Text passage:
________________________________________

From September to December 2017, as part of Migrating the Margins, Speaking Fruit is stationed on YorkU’s campus (Health, Nursing & Environmental Studies Building), on the terrace outside the front doors of the Faculty of Environmental Studies (FES) and adjacent to the Native Plant Garden. Performing as an experiential learning hub and co-curricular platform for Lisa Myers’new course, “Food, Land and Culture,” Speaking Fruit hosts workshops, artist talks, and lectures. In partnership with Regenesis, and Jane-Finch based organizations the Afri-Can Food Basketand Promoting Economic Action and Community Health (PEACH), Speaking Fruit engages YUM (York University Farmers’ Market) with the aim of establishing long lasting connections between the Black Creek Community Farm and YUM.
During Migrating the Margins, we take Speaking Fruit on the road to:
Sept 16: Black Creek Community Farm
Sept 21–23: Food Justice Festival in Hamilton
Sept 28: Canadian Student Leadership Conference + Guest Lecture in Waterloo
Sept 30: Nuit Blanche
Oct 7: Hemi GSI Convergence
Sister Co-Resister: A Walking Salon
Sunday, September 17th, 1:00pm, AGYU
Can walking be political?
Co-Resisting is a counter-hegemonic strategy to actively engage in liberation and solidarity consciousness building for the future forward. Come prepared to actively talk, hike, and share with us! This discursive walking salon is focused on walking side-by-side with Indigenous, 2-spirit, and trans lives. As an act of Indigenous sovereignty (land, culture, and people) that also migrates the physical margins of York’s campus, this ambulatory salon centres the points of view of Indigenous social thinkers: Nettie Lambert, Shane Camastro (Titiesg Wîcinímintôwak Bluejays Dancing Together Collective), Janet Csontos, and Lisa Myers. Together we work through concepts of belonging, what it means to deconstruct the proprietary understanding of land, and find ways to question Canada’s immigrant paradigm and treaty partnership identity. Our salon culminates in a collective activity staged at Stong House: the actual margins of York (!) and Lisa Myers’ new studio. Come join us!

________________________________________

Work task 1: In the Speaking Fruit passage, where on YorkU's campus is Speaking Fruit stationed from September to December 2017?
Work task 2: Write the next part of the Speaking Fruit passage, picking up after its final sentence.
The listing after this passage has nothing to do with it.

Input data:
________________________________________

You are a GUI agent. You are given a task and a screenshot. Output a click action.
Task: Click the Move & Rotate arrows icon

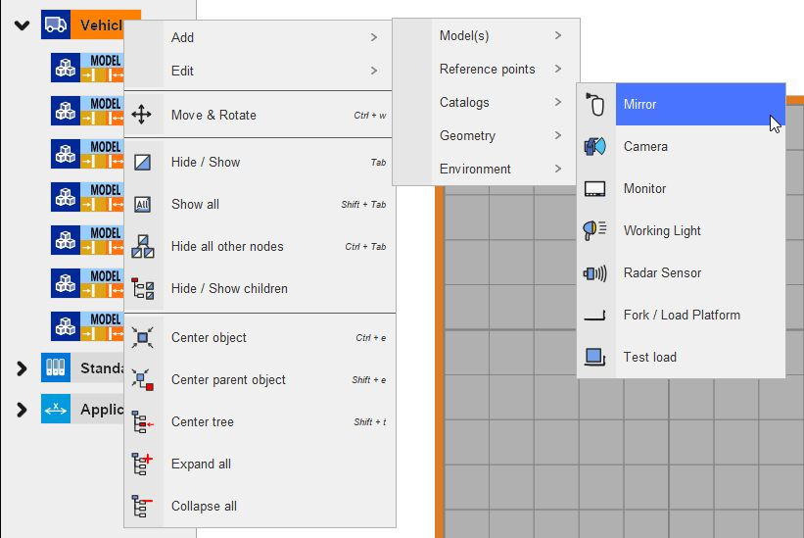[x=142, y=115]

________________________________________

Response area 1: On the terrace outside the front doors of the Faculty of Environmental Studies (FES), in the Health, Nursing & Environmental Studies Building, next to the Native Plant Garden.

Response area 2:
Otherness: Taking a page… : A Commission for AGYU Vitrines
A montage of text, found images, and narrative taken from a discarded social science textbook entitled The People We Are: Canada’s Multicultural Society (Gage, 1980), Taking a page…questions the Canadian immigrant paradigm by offering up a historiographical lesson on notions of belongingness. Education has always been used as a primary tool of colonial storytelling and “taking a page” from this book begins a process of re-imagining: how might the content of this book, presented anew, disrupt the immigrant-settlers’ positionality of “the perfect stranger” (Dr. Susan D. Dion). Now, for instance, an image of Free Farms for Million (ca. 1893), which promised free farm land for classed and skilled European labour to cultivate Canada’s natural resources, might well be called “miseducation.”
Suburban Hospitality: A Weekend of Performative Discourse
Saturday and Sunday, 16–17 September 2017
Art Gallery of York University (AGYU)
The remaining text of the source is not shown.